### What you need to do
Where "Centre" occurs in a line of the entries below, copy that line.

(Given records Opens)

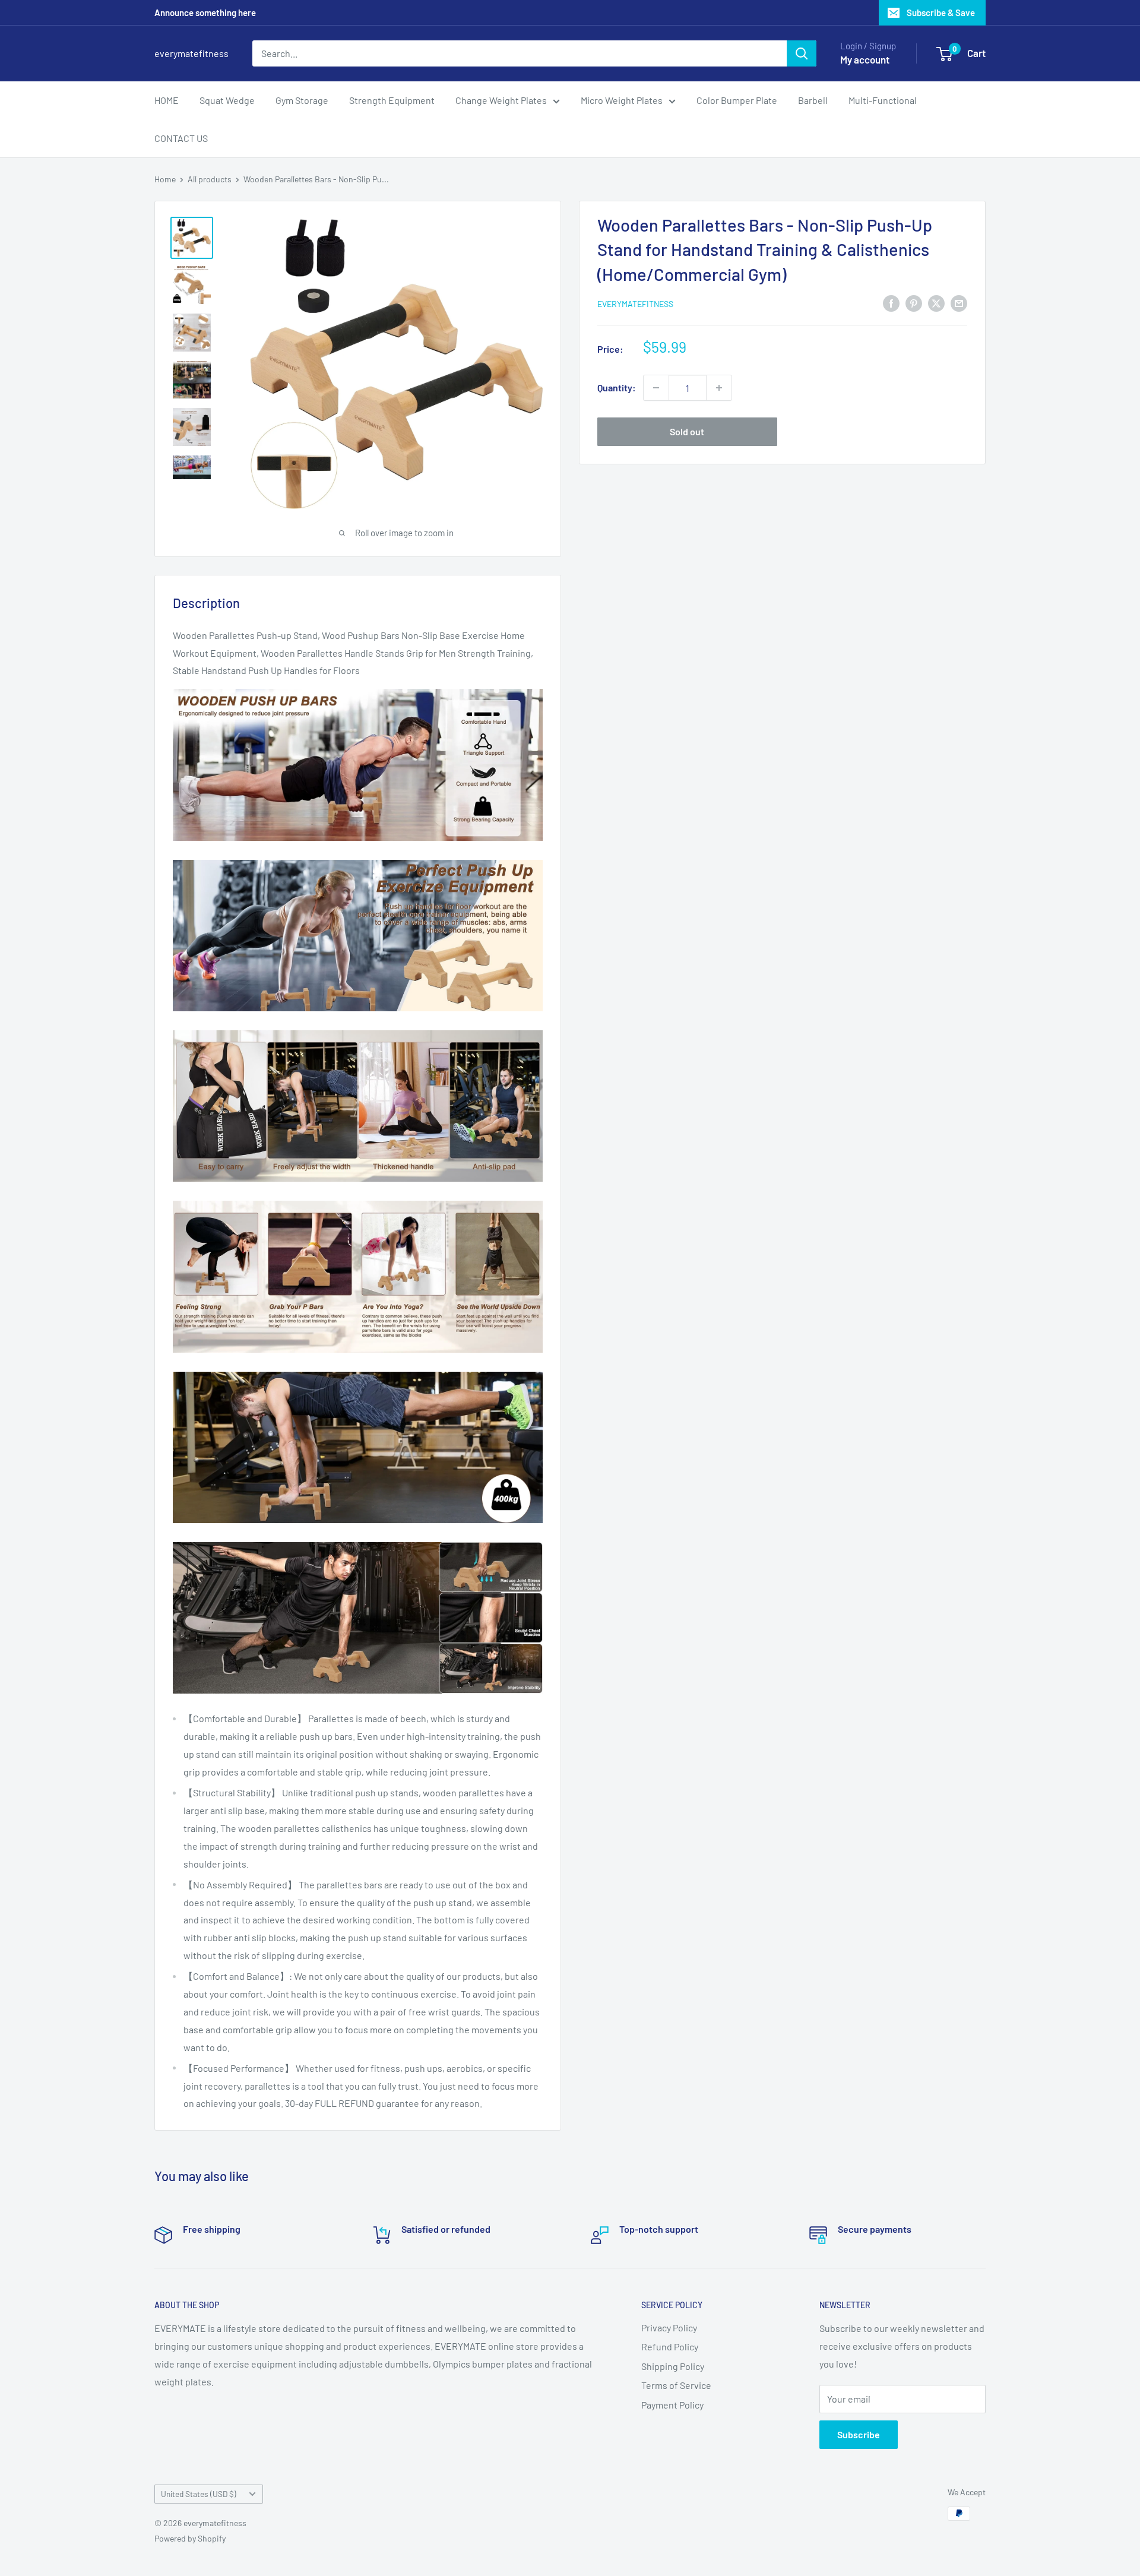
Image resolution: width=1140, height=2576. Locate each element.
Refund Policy (669, 2346)
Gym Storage (302, 100)
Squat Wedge (227, 100)
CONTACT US (181, 138)
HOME (166, 100)
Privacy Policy (669, 2327)
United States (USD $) (198, 2494)
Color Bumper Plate (736, 100)
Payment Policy (672, 2404)
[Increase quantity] (719, 387)
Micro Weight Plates (622, 100)
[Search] (801, 53)
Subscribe (858, 2434)
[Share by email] (959, 302)
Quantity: (616, 387)
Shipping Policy (672, 2366)
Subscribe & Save (941, 12)
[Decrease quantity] (656, 387)
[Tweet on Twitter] (936, 302)
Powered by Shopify (190, 2538)
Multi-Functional (882, 100)
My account (864, 59)
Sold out (687, 431)
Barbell (813, 100)
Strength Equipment (392, 100)
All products (210, 179)
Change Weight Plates (501, 100)
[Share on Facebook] (891, 302)
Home (165, 179)
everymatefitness (635, 304)
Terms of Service (676, 2385)
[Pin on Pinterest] (913, 302)
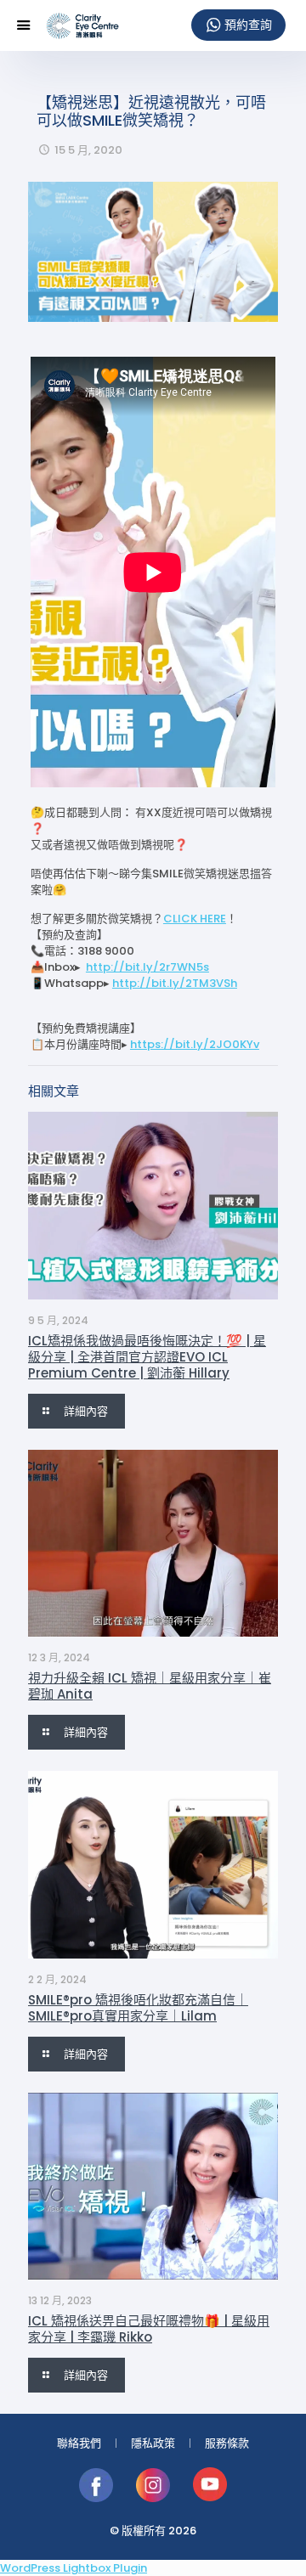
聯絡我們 (79, 2443)
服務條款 (227, 2443)
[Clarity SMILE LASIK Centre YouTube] (210, 2498)
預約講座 (238, 25)
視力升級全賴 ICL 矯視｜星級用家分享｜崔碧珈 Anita (149, 1686)
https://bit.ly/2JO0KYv (194, 1044)
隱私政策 (153, 2443)
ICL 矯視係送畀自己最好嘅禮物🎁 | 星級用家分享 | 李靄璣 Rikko (148, 2329)
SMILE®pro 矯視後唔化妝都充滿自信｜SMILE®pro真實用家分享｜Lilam (138, 2008)
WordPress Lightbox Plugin (73, 2568)
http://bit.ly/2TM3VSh (174, 983)
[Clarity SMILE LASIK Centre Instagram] (154, 2498)
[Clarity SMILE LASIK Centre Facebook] (97, 2498)
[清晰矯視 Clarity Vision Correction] (82, 25)
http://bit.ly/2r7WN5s (147, 967)
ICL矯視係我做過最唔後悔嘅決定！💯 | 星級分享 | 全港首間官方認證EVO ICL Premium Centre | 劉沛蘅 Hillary (147, 1357)
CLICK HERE (194, 918)
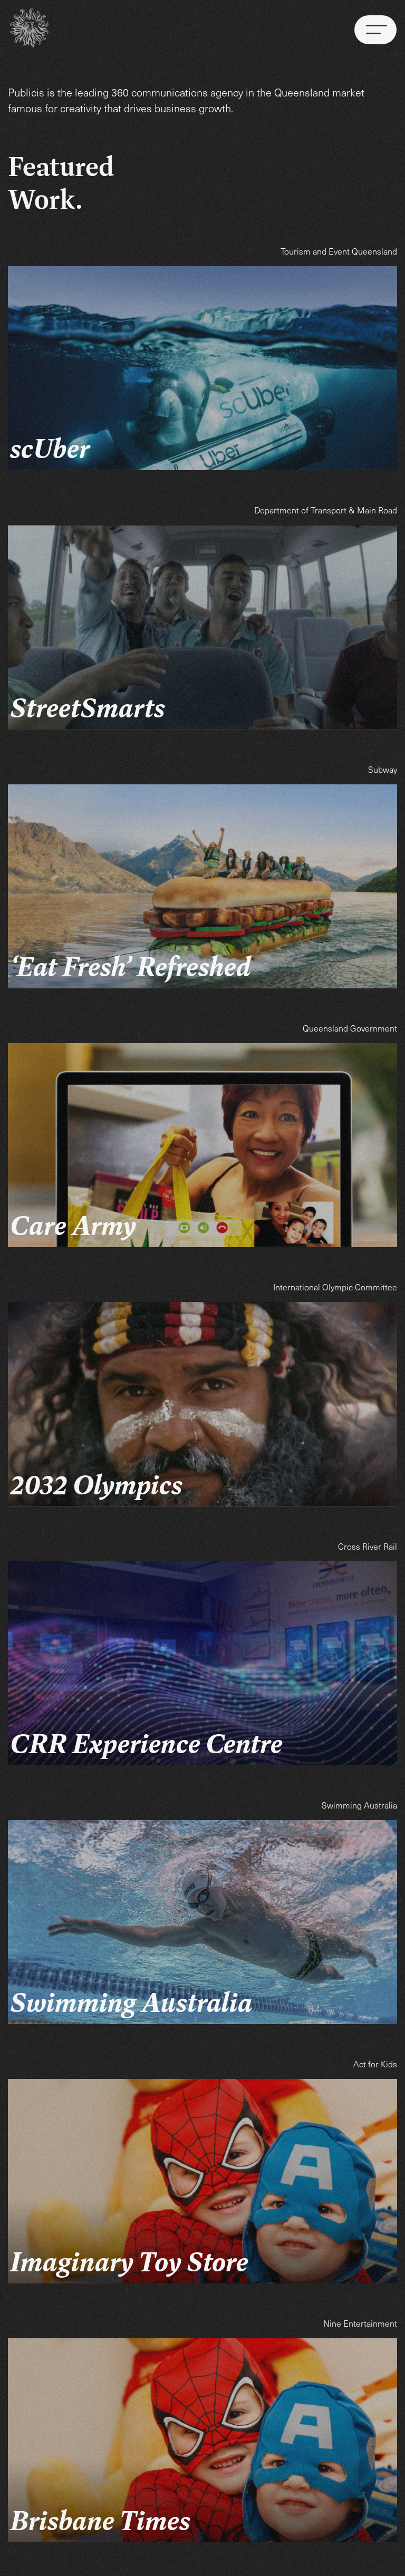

(Given records Closes)

### Response to the task
[Clarity SMILE LASIK Centre YouTube] (210, 2498)
[Clarity SMILE LASIK Centre Instagram] (154, 2498)
[Clarity SMILE LASIK Centre Facebook] (97, 2498)
ICL矯視係我做過最唔後悔嘅決定！💯 | 星級分享 | 全港首間官方認證EVO ICL Premium Centre | 劉沛蘅 Hillary (147, 1357)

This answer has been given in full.